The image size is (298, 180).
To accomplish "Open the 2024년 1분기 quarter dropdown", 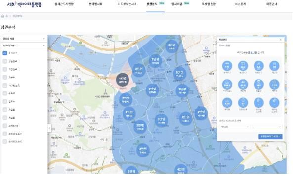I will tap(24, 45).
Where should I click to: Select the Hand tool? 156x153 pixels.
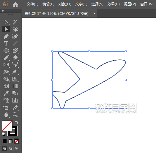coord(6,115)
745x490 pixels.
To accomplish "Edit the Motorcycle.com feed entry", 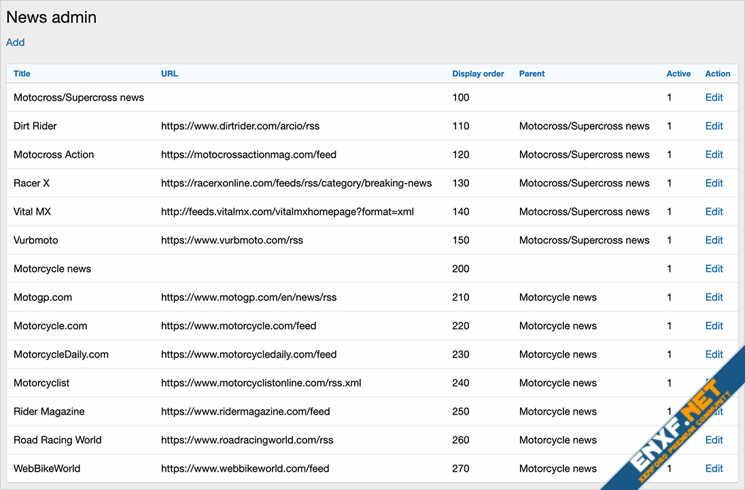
□ □ □ □ □
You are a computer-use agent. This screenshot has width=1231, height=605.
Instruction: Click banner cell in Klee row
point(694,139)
□ □ □ □ □
Copy word for word only the lines above from the one with "745x490 pixels." through the one with "the Motorcycle.com feed". Leave pictures out.

745x490 pixels.
To accomplish "Edit the Motorcycle.com feed entry", 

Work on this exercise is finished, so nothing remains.